%%

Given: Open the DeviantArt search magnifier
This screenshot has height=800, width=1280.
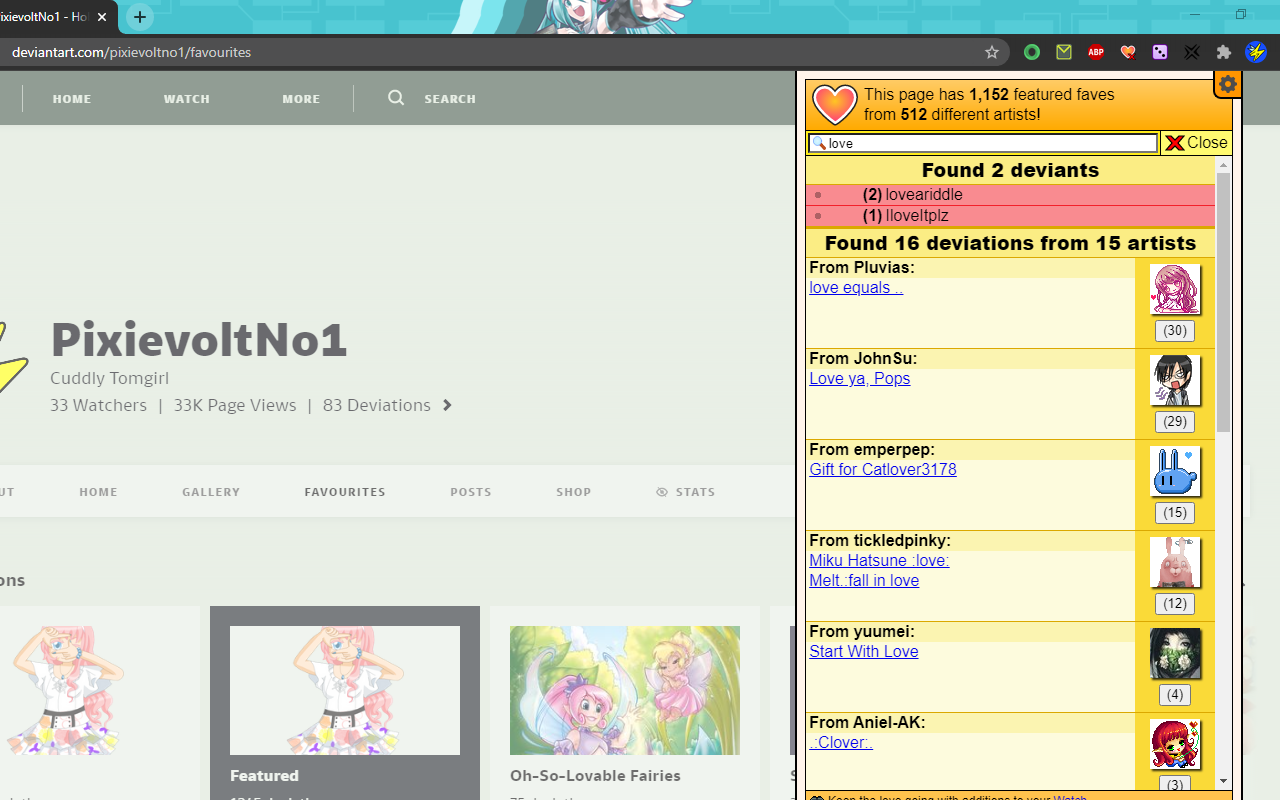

%%
%%

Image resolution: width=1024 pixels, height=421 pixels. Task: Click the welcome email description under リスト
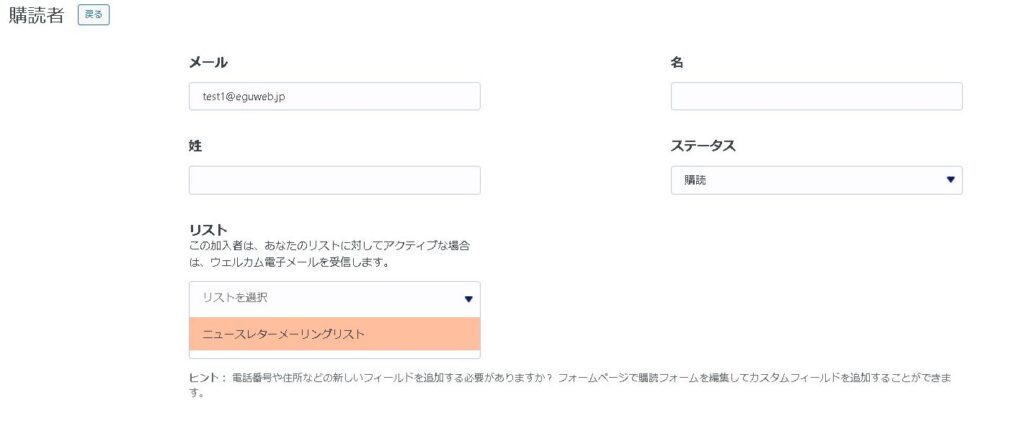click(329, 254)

%%
%%

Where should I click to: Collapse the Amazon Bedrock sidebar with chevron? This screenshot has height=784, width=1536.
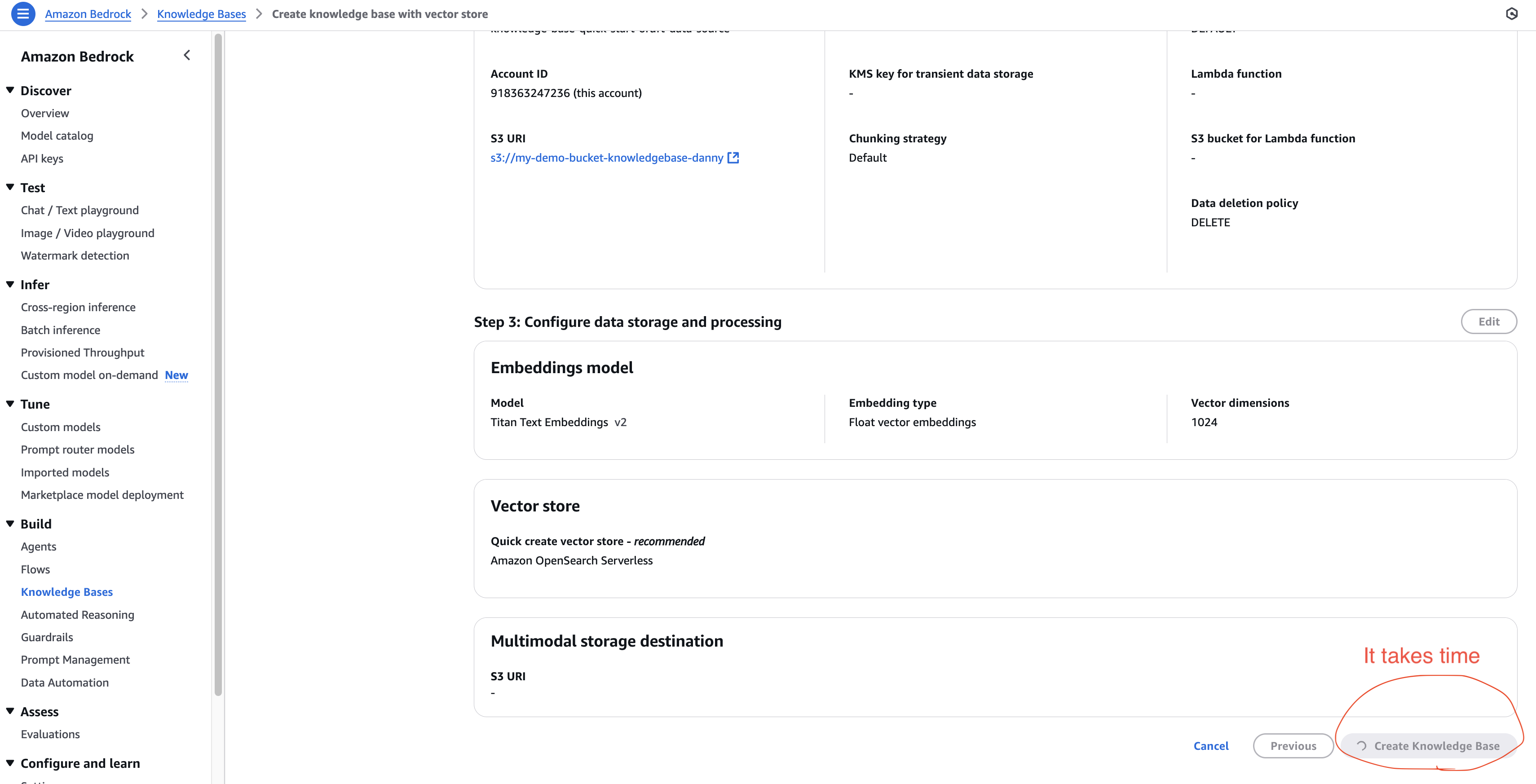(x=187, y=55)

%%

*What to produce*
Reproduce, word for word and in full, only the lines above that start at the line with "Given: Open the DeviantArt search magnifier" and run through the line with "This screenshot has height=800, width=1280.", both ends included.

*Task response*
Given: Open the DeviantArt search magnifier
This screenshot has height=800, width=1280.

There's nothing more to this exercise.